Tutorial

A MGPU program deals with multiple GPUs in one system. To manage and assign work to each GPU, MGPU creates one thread for each device. Thus to get started, a runtime environment mgpu::environment should be initialized first. This is not mandatory: some of the functionality of the MGPU library can be used from a single thread. For many of the advanced features of the library it is a requirement to initialize an environment.

By default the environment utilizes all available devices. However, you might only want to use a subset of all available GPUs in the system. The environment constructor allows you to do just that, as it accepts a mgpu::dev_group object that specifies which devices should be used.

#include <mgpu/environment.hpp>
#include <mgpu/backend.hpp>

using namespace mgpu;

int main(void)
{
  {
    // all available devices
    environment e;
  }

  int devices = backend::get_dev_count();
  if(devices > 1)
  {
    // explicitly specify all available devices
    environment e(dev_group::from_to(0, devices));
  }

  if(devices > 2)
  {
    // use devices 0, 1 and 2
    environment e(dev_group(0, 1, 2));
  }
}

Since it is imperative that the mgpu::environment instance outlives any other object that relies on the environment, it is sensible to put all subsequent code in a separate scope.

Wrappers around vendor API functions a located in the mgpu::backend namespace. While still incomplete, these wrappers aim to present a unified API to different vendor interfaces such as CUDA and OpenCL.

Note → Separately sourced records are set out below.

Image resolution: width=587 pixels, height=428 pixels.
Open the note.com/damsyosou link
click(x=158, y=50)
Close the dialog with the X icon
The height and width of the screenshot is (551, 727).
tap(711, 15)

Containers and Data Transfer

A major task when dealing with GPU systems and especially multi-GPU systems is communication: moving data between host and the different device memories can quickly become confusing. To simplify this task the MGPU library provides a set of containers and compatible transfer functions.

Simple Device Vector

The following example shows a simple use of MGPU containers from a single thread. Two vectors are allocated on different devices (if possible). The device is switched temporarily for a scope using an instance of the mgpu::dev_set_scoped class.

#include <vector>
#include <mgpu/container/dev_vector.hpp>
#include <mgpu/backend.hpp>
#include <mgpu/transfer/copy.hpp>

using namespace mgpu;

int main(void)
{
  // allocate memory
  std::vector<float> host_in(3, 42.), host_out(3, 0.);
  dev_vector<float> dev(3);

  // copy to device
  copy(host_in, dev.begin());

  // if more than 1 device: host -> device0 -> device1 -> host
  int devices = backend::get_dev_count();
  if(devices > 1)
  {
    dev_set_scoped s(1);
    dev_vector<float> dev2(3);
    // copy from device0 to device1 and back to host
    copy(dev, dev2.begin());
    copy(dev2, host_out.begin());
  }
  else // if not: host -> device -> host
  {
    copy(dev, host_out.begin());
  }

  printf("in %f %f %f | out %f %f %f\n", host_in[0], host_in[1],
    host_in[2], host_out[0], host_out[1], host_out[2]);
}

Data is copied from host memory to device memory, from there to another device and then back to host memory. Notice that the interface of the mgpu::copy function is always the same, regardless of the arguments that are passed. It expects an input range and an output iterator. Other types can be adapted to be compatible with the interface through type traits. The library currently ships with traits for std::vector as well as boost::numeric::ublas::vector.

Segmented Device Vector

On to a more involved example. The MGPU library draws many ideas from the Segmented Iterator concept. It fits multi-GPU architectures well since such systems are composed of segments of discontinuous memory. The most important class in this regard is the segmented device vector or mgpu::seg_dev_vector. It enables you to allocate a large vector, cut the vector in slices and distribute those slices across the devices of your choosing. The following example illustrates this feature:

#include <vector>
#include <mgpu/container/seg_dev_vector.hpp>
#include <mgpu/transfer/copy.hpp>
#include <mgpu/synchronization.hpp>

using namespace mgpu;

int main(void)
{
  environment e;
  {
    // allocate memory
    std::vector<float> host_in(e.size(), 42.), host_out(e.size(), 0.);
    seg_dev_vector<float> dev(e.size());

    // copy to device and from device
    copy(host_in, dev.begin());
    copy(dev, host_out.begin());
    synchronize_barrier();
    for(unsigned int i=0; i<e.size(); i++)
      printf("in: %f out %f\n", host_in[i], host_out[i]);
  }
}

A segmented vector dev is allocated - it’s size is the size of the environment which is the number of devices in the system. The dev object is composed of multiple vectors, one vector on each device. The size of each vector is 1. The mgpu::copy function the fact that a segmented range is passed and scatters the host vector across all devices. When copying the data back, the segments are gathered back into one vector on the host.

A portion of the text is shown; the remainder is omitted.